En premier, les difficultés du non paiement des cotisations par ses membres. Les différents bureaux qui se sont succédé à la tête de l’Union, depuis 10 ans, ont été confrontés à ce problème. Les professionnels des médias, dans leur exigence légitime de voir l’Union produire des résultats tangibles, taisent leur obligation de la doter des moyens adéquats. Ils oublient que les premiers moyens de l’association passent par les cotisations.
La deuxième difficulté est relative à l’amenuisement des
ressources provenant des partenaires. Ceux-ci estiment que la démocratie béninoise marche sur des roulettes et qu’il n’est pas primordial d’appuyer la presse.
La troisième difficulté a trait au renouvellement de nos instances de décision. Il a été observé que les assemblées générales électives ont été des moments de vives tensions. Pour y remédier, la 4ème mandature a dégagé un créneau lors de cette première année d’exercice, au moment où il n’y a aucun enjeu, pour procéder aux réformes des textes. Ainsi, le 12 septembre 2014, l’Assemblée générale ordinaire a ôté des Statuts, la
possibilité de recourir aux procurations lors des scrutins.

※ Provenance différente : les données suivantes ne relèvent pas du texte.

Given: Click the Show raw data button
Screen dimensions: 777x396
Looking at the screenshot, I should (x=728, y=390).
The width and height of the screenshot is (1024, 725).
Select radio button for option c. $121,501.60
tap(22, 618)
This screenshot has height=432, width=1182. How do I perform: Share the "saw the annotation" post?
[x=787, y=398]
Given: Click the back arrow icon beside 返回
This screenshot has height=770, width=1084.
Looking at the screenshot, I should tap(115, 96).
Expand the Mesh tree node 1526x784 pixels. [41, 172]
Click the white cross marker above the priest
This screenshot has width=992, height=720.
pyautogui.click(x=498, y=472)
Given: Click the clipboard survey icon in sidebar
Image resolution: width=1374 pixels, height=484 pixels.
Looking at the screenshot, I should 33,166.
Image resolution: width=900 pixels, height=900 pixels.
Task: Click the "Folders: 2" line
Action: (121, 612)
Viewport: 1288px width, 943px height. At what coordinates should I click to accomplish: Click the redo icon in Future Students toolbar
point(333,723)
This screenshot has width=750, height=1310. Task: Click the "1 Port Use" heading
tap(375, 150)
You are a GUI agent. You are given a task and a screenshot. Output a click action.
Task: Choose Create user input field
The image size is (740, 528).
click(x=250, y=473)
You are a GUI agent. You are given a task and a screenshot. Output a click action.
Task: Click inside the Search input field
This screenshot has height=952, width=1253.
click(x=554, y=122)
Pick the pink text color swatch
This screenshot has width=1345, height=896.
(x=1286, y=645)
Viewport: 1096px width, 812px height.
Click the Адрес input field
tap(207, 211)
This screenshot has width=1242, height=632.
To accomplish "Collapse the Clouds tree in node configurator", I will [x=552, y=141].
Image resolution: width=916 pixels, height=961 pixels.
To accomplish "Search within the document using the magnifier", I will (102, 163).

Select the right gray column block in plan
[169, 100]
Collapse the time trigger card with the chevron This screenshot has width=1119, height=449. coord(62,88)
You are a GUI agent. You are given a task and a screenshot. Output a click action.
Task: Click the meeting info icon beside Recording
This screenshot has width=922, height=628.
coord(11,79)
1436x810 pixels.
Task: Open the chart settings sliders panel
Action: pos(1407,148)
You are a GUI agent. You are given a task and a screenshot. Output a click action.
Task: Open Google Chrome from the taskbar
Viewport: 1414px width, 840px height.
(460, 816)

Toujours dans un souci d’efficacité, l’Assemblée générale a supprimé le poste de Porte-parole qu’assume, dans la pratique depuis 10 ans, non le titulaire mais le président de l’Union.
En revanche, la création du poste de chargé à l’innovation dans les médias, des questions de technologie de l’information et de la communication a été décidée par l’Assemblée générale.
Ce travail abattu par l’Assemblée générale nous donne l’espoir qu’avec la nouvelle mouture des Statuts de l’UPMB, le renouvellement de nos organes dirigeants sera de plus en plus paisible.
Est-ce le même regard que vous portez sur l’UPMB en 2024 ?
Lorsque nous avions décidé de mettre toutes les associations des médias ensemble, d’aller à une fusion en 2002, c’est pour qu’il y ait une Union qui puisse mieux défendre l’intérêt des professionnels des médias. Après dix années de matérialisation de cet objectif, nous observons qu’en dépit des écueils, nous avons une UPMB qui évolue. Alors, notre souhait est qu’en 2024, notre association demeure effectivement à la hauteur des ambitions des professionnels des médias. Dans 10 ans, une voudrions voir une Union davantage plus grande où le professionnel des médias est réellement épanoui.